J'ai commencé au commissariat du Blanc-Mesnil le 1er septembre 1998 et j'y suis resté jusqu'en 2005. La première semaine, tous les nouveaux du 93 sont regroupés pour être formés sur le département : on leur présente les autorités, on rassure les personnes qui viennent de province pour leur montrer que ce n'est pas le Bronx…
De septembre 1998 à janvier 1999, j'ai démarré en brigade de nuit. C'est de la police-secours, de la patrouille en tenue, à deux ou trois. On tourne toute la nuit et on fait des interventions, sur initiative ou sur réquisition, pour des différends familiaux et de voisinage, des agressions, des ivresses publiques, etc.
La ville compte 40 à 45 000 habitants. La BAC (brigade anticriminalité) est présente jusqu'à 3h du matin. Entre 3h et 6h, il pouvait arriver que deux stagiaires se retrouvent seuls. Il m'est arrivé d'être appelé à 5 heures du matin pour une rixe en sortie de boîte de nuit avec des individus équipés de fusil de chasse sous-marine.
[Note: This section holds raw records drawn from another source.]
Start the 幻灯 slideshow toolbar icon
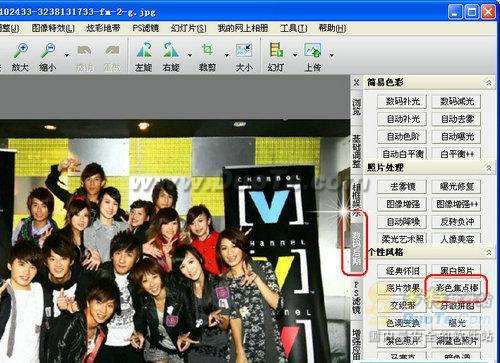This screenshot has height=363, width=500. click(276, 51)
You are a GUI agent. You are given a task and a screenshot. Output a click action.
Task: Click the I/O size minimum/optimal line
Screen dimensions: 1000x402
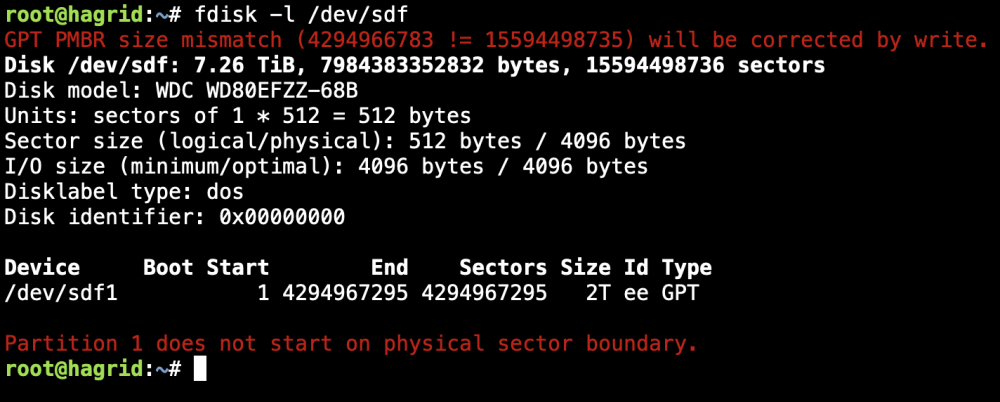pos(326,167)
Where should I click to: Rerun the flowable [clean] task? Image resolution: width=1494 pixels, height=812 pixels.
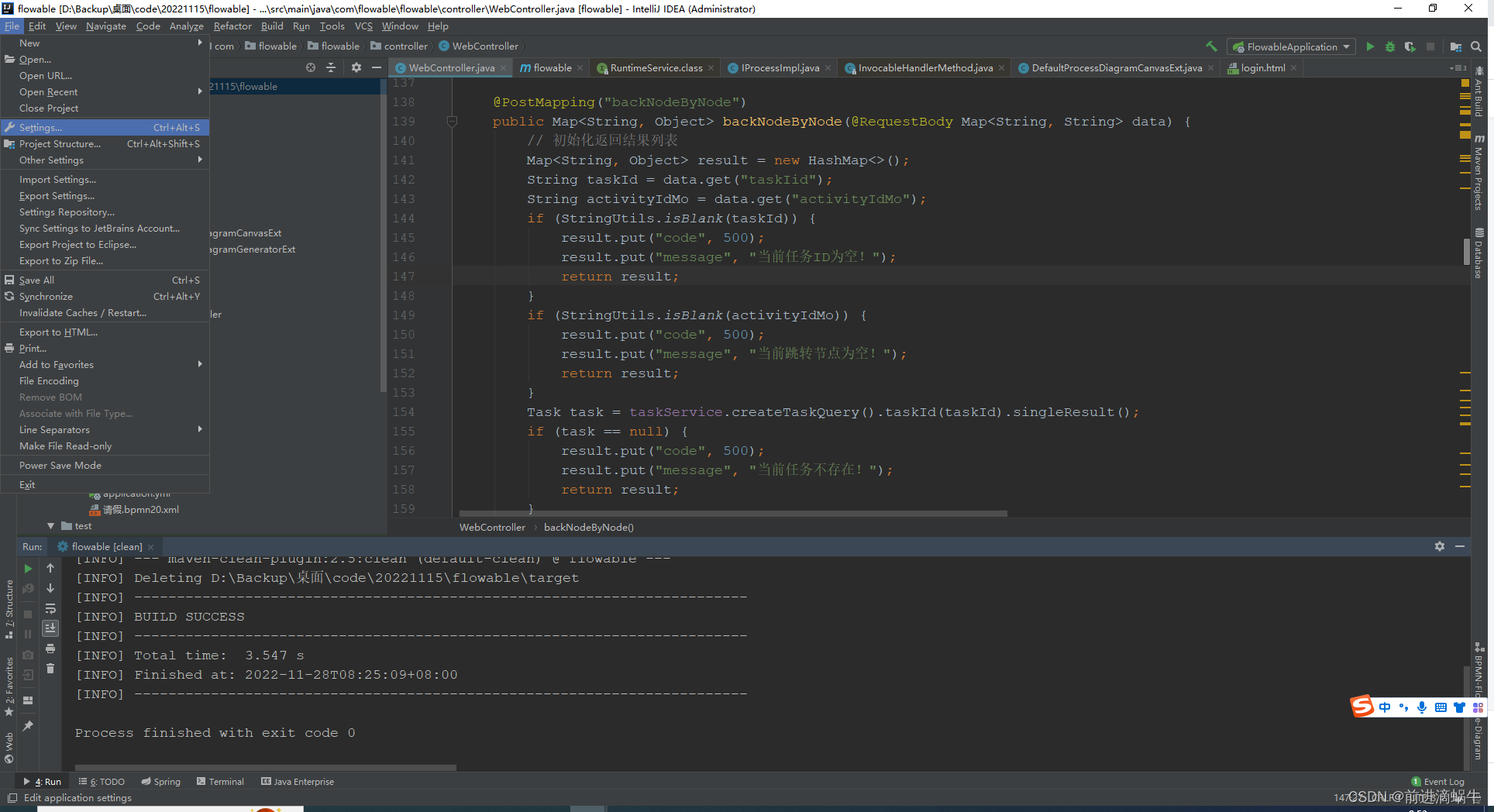pyautogui.click(x=28, y=568)
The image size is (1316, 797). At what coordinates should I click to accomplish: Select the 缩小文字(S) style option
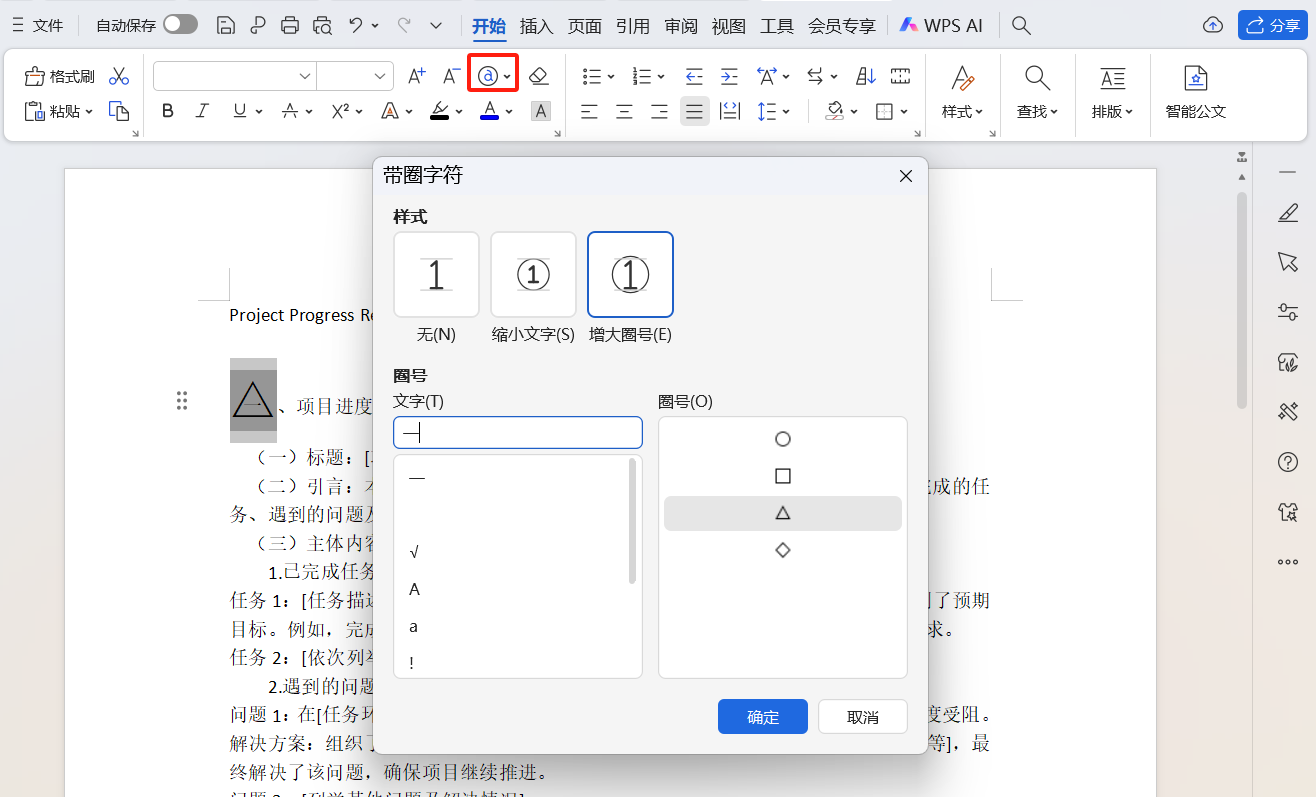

Vous avez ensuite changé souvent d'affectation…

J'ai postulé pour une unité de traitement du judiciaire en temps réel (le « service de quart », effectué en tenue), qui traite du « petit » judiciaire où l'auteur a été interpellé, pour des outrages, rébellions, violences volontaires ou infraction à la législation sur les stupéfiants en petite quantité.
Ensuite, j'ai intégré la brigade de sureté urbaine (BSU) qui traite du judiciaire en général : escroqueries, vols, recel mais pas homicides. Du travail en civil, qui nécessite des investigations pas trop longues. Vous arrivez le matin sans savoir ce que vous allez faire de la journéee t à quelle heure vous allez finir…
J'ai quitté le commissariat du Blanc-Mesnil en 2005, à l'issue des événements de Clichy-sous-Bois (les émeutes qui ont embrasé la banlieue, ndlr), pour intégrer la sous-direction des missions de police à la Direction centrale de la Sécurité Publique, comme adjoint au chef de cellule des violences urbaines, en charge de l'analyse et de la prospective. Une direction installée en plein Paris, près de la place Beauvau. J'avais alors 1200 heures supplémentaires à écluser… En mai 2008, j'ai été muté à la Direction centrale de la PJ, à la sous-direction anti-terroriste, pour m'occuper du financement des réseaux terroristes.

Comment votre carrière a-t-elle évoluée ?

En 2002, au vu de mes résultats, mon chef de service m'a proposé de suivre une formation « bloc OPJ » pour devenir officier de police judiciaire. La formation a duré 14 semaines à l'école de police avec un examen écrit et oral. En 2002, j'ai aussi suivi un stage avec un psychologue sur comment améliorer le témoignage, raviver les souvenirs de la personne interrogée par des techniques de mise en confiance. De gardien de la paix, je suis passé brigadier de police et officier de police judiciaire en octobre 2004.
En 2003-2004, la réforme de la police a donné plus de responsabilités au corps d'encadrement et d'application. Du coup, passer le concours d'officier ne m'intéressait plus car cela signifiait un concours difficile, 18 mois d'école pour au final avoir des missions d'encadrement mais plus que des missions opérationnelles.

Avez-vous avez réussi à avoir de réelles responsabilités comme gardien de la paix ?

Oui. Avec la réforme, nous sommes passés d'un gardien de la paix « stupide », bon à verbaliser et à garder des portes, à un gardien de la paix responsable et plus autonome. Quand j'ai quitté le Blanc-Mesnil, j'étais responsable du commissariat. Avec un commissaire par département et un officier pour quatre commissariats, un brigadier OPJ comme moi peut gérer le judiciaire et l'administratif.

Votre parcours montre la diversité des missions possibles pour un gardien de la paix.

Gardien de la paix est un métier où on peut faire ce qu'on veut. On passe tous par la sécurité publique en commissariat, mais très rapidement, si on sait se faire remarquer, on peut passer dans d'autres services, se spécialiser. Une personne sportive ira plutôt en BAC (brigade anti-criminalité), une personne qui aime rédiger des procédures ira en DSU (sécurité urbaine). C'est très ouvert, à condition de ne pas hésiter à accepter les responsabilités, à prendre des initiatives. J'étais toujours volontaire pour faire des procédures et je ne regardais pas ma montre.